Casa Laxmi, in conjunction with experts, will put together tests for screening prospective students.
“We will disseminate them to psychologists around the world in places where we want to find students. They will run the test, gather the data and the data will come back to our experts. They can then determine whether enrollment in our school would be in the best interests of a child.”
Casa Laxmi is collaborating with schools including Yale University, which is home to a center for emotional intelligence. There, children, including even 2-year-olds, are helped to improve their EQ.
“Emotional intelligence can rise exponentially given a person’s willingness to learn and grow, so children really become the perfect candidates,” Thomas said.
At the new school, EQ training will involve not just students and teachers.

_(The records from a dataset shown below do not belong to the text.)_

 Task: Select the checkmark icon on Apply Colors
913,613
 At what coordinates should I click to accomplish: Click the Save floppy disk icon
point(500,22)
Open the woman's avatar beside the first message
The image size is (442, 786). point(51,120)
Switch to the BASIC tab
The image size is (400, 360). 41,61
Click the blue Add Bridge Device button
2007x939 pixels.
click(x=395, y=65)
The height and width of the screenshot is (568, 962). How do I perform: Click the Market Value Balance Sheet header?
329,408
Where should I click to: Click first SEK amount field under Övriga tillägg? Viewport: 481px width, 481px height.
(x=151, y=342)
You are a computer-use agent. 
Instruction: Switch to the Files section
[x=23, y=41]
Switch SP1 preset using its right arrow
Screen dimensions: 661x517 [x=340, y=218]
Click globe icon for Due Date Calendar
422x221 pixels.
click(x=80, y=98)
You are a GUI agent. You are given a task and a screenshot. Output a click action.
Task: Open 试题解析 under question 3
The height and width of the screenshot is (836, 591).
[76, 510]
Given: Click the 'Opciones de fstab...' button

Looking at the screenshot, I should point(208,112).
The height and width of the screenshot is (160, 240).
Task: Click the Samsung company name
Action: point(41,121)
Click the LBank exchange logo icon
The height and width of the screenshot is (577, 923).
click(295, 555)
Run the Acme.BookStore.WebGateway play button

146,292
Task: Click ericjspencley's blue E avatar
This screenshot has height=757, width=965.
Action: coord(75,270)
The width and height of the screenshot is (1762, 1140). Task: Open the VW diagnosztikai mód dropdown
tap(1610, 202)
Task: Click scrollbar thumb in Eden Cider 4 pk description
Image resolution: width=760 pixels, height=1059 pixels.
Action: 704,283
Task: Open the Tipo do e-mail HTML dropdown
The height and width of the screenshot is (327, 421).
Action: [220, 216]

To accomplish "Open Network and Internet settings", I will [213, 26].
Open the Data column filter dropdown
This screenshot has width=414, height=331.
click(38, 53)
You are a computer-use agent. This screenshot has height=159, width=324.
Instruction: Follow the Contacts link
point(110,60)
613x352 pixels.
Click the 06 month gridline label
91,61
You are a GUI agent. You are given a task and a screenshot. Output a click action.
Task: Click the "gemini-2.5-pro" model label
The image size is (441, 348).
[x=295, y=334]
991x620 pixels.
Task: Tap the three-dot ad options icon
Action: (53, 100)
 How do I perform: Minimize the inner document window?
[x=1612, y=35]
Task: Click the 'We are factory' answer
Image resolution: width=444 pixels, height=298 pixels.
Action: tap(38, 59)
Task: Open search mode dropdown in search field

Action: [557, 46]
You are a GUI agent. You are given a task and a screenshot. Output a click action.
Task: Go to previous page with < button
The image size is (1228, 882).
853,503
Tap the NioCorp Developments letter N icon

“We are going to train every single person with whom a student might have contact, including cafeteria workers and groundskeepers, and work all the way up so that we have consistency across the board,” Thomas said. “As a residential school, we can control that. We know every person that a child may come into contact with, and we can get the desired outcome.”
The foundation is committed to ensuring that its school is integrated into the community.
Casa Laxmi projects that its school will result in 300 high-paying, sustainable long-term jobs. Most of the total $117 million project cost will remain in Bay County. And, the nature of the school ensures that wealthy families from around the globe will be spending time in Bay County.
EQ, NOT IQ
Plans also call for:
- A 600-seat, on-campus auditorium whose capacity will allow the school to invite students from the larger community to join boarding school students when dignitaries, guest lecturers and visiting professors make presentations.
- Summer camps, which will include students from outside the school. “Summer learning loss is such a real thing,” Thomas said. “Parents are working and children are not getting the stimulation they need. Quite frankly, a lot of parents simply don’t have the resources to send their kids to summer camp and that’s where we want to come in so that kids can attend our camps and continue their learning without interruption.”
- A Community Alliance Advisory Board will be made up of well-connected people who are tapped into issues and challenges facing the Bay County community. The advisory panel will serve as a sounding board for ideas generated by the school and make suggestions of its own. Bay County Superintendent of Schools Bill Husfelt, Gulf Coast State College President John Holdnak and April Wilkes, the executive director of the St. Joe Community Foundation, already have agreed to serve as board members.
Thomas said that one or two student slots per grade level will be reserved for Bay County children.
“Our philosophy is that once you are a great human being, the academics will work themselves out,” Thomas said. “We are trying to cultivate the next generation of world leaders — not just any world leaders, but leaders who have qualities such as empathy and compassion and humility … many qualities that leaders today are missing.”